Mamdani Fuzzy Neural Network - Architecture & Learning Algorithm

A comprehensive guide to the Mamdani-based Fuzzy Neural Network (FNN). Learn its 5-layer architecture, step-by-step fuzzy inference process, and how to train it using the error backpropagation algorithm. Discover how this model blends the interpretability of fuzzy logic with the adaptive power of neural networks.

Posted Jul 7, 2025

By Theodore Cooper

5 min read

Mamdani Fuzzy Neural Network - Architecture & Learning Algorithm

Introduction

The integration of fuzzy logic and neural networks seeks to create hybrid intelligent systems that leverage the strengths of both paradigms: the human-like, interpretable reasoning of fuzzy systems and the data-driven learning capabilities of neural networks.
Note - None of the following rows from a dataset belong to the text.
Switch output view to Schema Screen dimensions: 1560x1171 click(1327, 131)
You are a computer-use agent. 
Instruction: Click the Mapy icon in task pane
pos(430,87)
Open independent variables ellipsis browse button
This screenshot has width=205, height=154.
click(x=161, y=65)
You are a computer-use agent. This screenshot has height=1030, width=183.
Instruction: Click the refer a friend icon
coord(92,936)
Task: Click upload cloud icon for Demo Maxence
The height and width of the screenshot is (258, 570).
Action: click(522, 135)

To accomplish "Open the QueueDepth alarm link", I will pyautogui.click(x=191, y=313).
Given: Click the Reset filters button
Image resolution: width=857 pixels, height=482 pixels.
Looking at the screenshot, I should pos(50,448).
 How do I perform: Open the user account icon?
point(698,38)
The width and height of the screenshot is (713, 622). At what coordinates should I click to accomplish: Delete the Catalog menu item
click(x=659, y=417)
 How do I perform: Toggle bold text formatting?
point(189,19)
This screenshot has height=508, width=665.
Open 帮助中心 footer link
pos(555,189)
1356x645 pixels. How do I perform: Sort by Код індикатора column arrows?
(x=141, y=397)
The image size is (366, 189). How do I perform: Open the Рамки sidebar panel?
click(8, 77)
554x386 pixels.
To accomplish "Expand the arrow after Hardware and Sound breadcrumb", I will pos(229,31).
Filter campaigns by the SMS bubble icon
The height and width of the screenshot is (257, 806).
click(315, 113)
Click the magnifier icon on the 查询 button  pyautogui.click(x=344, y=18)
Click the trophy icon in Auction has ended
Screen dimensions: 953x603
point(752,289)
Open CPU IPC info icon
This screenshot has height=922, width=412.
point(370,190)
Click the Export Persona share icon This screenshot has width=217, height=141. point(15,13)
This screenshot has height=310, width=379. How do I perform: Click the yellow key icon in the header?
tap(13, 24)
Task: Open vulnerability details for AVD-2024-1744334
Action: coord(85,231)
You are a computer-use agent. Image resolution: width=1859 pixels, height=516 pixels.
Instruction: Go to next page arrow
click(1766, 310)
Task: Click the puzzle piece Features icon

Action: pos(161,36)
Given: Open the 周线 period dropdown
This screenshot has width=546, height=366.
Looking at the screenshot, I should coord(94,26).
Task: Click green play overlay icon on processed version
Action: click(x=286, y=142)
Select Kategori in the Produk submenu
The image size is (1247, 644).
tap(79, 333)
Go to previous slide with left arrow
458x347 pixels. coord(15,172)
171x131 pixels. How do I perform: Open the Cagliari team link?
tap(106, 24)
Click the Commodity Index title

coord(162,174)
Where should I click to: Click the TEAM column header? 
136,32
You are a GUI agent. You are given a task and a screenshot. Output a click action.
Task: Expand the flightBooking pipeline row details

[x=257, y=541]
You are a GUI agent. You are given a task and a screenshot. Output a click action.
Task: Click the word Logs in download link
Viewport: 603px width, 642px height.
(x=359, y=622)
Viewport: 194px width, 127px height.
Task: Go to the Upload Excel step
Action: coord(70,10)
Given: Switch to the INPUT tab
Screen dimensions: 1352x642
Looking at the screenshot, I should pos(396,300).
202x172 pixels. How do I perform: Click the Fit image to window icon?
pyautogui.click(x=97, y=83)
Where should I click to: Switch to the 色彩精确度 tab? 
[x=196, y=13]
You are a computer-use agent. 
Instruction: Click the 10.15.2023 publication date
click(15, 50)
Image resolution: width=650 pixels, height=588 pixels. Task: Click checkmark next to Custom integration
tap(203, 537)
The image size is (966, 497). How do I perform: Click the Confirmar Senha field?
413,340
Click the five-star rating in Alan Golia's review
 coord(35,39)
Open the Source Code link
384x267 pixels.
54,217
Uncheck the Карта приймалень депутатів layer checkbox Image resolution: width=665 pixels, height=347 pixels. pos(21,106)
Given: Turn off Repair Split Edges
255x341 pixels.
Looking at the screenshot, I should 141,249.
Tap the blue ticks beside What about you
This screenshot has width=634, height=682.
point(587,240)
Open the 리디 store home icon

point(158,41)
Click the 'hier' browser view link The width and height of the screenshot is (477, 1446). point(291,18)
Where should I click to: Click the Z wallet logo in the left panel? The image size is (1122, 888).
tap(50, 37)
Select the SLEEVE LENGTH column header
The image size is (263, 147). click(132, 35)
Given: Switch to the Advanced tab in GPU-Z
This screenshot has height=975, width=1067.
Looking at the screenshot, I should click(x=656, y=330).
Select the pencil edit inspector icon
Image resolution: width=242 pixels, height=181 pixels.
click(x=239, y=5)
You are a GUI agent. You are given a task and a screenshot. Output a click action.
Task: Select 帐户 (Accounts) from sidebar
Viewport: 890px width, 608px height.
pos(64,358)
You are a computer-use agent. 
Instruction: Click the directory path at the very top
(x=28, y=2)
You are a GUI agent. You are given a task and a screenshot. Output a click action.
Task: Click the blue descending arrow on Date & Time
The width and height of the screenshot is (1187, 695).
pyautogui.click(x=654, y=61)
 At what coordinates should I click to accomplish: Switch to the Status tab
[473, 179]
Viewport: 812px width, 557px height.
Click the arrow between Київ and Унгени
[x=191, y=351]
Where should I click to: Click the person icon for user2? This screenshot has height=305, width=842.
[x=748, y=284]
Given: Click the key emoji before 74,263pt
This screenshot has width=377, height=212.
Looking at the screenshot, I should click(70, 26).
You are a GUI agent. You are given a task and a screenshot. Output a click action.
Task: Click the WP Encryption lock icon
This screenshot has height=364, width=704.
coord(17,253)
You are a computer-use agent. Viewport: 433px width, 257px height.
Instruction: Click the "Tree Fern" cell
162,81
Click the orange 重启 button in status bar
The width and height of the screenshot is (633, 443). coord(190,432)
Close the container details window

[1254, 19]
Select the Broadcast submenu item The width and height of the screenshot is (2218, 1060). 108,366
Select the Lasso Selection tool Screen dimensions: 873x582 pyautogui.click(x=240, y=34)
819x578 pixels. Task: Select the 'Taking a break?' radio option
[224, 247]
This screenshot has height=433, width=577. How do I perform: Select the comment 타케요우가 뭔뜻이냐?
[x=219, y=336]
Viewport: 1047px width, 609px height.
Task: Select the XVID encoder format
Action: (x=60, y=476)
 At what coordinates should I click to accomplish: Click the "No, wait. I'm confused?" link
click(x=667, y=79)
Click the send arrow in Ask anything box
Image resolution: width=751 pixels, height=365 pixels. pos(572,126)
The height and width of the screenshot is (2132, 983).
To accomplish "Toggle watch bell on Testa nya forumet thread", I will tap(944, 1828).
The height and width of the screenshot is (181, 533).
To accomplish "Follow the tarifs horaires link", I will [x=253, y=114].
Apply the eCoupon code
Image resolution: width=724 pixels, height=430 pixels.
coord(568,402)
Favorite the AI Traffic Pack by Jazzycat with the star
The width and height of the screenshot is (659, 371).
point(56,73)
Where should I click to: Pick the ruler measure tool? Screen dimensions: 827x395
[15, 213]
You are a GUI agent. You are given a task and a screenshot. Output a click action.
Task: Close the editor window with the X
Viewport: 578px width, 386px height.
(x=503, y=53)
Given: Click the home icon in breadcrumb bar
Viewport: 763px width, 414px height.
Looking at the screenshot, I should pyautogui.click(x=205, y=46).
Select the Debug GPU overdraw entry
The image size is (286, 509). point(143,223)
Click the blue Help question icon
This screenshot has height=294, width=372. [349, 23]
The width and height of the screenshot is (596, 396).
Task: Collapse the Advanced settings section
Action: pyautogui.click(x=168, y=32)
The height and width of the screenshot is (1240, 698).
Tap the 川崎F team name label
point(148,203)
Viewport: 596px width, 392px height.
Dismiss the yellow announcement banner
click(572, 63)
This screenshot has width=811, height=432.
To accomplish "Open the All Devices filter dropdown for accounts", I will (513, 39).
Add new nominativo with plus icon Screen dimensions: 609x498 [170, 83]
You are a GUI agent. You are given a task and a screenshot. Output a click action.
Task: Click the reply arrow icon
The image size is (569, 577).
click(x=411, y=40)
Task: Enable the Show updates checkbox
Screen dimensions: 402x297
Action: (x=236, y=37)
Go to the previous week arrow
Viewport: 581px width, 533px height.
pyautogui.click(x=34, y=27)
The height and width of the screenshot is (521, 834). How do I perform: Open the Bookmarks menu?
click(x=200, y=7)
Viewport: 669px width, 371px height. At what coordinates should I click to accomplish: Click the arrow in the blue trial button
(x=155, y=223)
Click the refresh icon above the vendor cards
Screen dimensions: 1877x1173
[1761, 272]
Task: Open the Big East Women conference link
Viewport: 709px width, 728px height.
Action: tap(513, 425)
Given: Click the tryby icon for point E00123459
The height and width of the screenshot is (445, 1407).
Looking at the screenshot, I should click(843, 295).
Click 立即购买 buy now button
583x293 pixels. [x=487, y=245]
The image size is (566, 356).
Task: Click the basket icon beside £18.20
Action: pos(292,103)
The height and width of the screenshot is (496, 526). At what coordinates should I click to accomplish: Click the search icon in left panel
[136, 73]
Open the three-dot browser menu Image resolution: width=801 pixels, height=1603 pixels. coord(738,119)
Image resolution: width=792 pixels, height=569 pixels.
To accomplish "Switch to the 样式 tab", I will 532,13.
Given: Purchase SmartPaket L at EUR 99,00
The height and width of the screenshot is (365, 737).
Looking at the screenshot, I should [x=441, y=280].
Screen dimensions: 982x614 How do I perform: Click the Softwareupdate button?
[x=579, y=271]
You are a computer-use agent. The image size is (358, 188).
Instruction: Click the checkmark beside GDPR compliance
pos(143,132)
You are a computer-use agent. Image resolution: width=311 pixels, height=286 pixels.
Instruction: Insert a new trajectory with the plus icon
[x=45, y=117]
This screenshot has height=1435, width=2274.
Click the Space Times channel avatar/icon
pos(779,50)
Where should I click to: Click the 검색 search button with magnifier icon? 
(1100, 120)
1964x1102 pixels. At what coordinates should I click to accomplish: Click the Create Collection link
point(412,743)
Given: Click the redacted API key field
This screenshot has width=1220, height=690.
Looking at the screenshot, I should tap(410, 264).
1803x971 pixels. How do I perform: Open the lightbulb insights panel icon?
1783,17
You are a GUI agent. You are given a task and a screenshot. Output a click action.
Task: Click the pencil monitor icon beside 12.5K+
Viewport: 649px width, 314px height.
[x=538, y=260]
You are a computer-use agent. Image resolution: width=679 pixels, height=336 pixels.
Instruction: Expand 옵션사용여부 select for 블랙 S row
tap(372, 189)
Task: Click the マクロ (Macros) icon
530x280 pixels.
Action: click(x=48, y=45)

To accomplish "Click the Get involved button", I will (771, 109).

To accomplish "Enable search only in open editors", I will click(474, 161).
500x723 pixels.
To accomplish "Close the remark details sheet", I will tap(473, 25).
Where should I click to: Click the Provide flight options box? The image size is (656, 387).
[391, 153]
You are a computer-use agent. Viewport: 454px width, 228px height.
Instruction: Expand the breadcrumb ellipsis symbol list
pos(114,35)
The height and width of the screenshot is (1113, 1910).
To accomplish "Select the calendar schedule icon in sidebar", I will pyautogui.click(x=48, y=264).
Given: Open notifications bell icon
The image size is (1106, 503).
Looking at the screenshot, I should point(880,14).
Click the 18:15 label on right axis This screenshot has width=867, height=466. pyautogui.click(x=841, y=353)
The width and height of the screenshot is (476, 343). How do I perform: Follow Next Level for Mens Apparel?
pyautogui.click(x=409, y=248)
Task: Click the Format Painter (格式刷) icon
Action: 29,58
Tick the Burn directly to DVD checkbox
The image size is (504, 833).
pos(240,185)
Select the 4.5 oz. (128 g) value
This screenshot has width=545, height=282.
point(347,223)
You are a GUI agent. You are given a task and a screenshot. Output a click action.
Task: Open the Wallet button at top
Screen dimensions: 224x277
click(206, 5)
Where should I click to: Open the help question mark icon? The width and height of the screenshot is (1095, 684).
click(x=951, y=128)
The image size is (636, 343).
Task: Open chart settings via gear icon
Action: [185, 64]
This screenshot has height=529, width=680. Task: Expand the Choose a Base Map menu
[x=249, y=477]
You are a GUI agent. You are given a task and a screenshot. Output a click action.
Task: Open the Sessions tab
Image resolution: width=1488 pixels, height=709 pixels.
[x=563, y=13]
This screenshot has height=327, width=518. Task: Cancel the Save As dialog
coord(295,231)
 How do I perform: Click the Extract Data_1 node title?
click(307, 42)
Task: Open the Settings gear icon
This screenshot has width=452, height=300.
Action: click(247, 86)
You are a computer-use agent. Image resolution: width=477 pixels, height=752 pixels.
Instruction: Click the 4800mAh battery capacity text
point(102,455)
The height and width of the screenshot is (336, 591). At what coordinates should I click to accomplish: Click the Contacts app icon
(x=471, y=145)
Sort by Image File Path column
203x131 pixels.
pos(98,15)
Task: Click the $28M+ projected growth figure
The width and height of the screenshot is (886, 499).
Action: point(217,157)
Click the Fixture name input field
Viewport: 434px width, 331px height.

The Mamdani Fuzzy Inference System

Before detailing the network architecture, it is essential to review the conventional Mamdani FIS on which it is based. We will only discuss Multi-Input, Single-Output (MISO) Mamdani system, because the fuzzy rules for MIMO can be decomposed into multiple MISO. A typical MISO Mamdani system processes information through four key stages:

Fuzzification: Crisp input values, such as $x = [x_1, x_2, …, x_n]^T$, are converted into fuzzy sets by calculating their membership degrees in predefined $j$-th linguistic term (e.g., “Low”, “Medium”, “High”). The membership degree $\mu_{A_i^j}(x_i)$ quantifies the extent to which input $x_i$ belongs to the fuzzy set $A_i^j$.
Fuzzy Rule Inference: The system evaluates a set of “IF-THEN” rules. For each rule $R_i$, an firing strength (or activation strength) $\alpha_i$ is computed by applying a fuzzy AND operator (typically product or min) to the membership degrees of the rule’s antecedents.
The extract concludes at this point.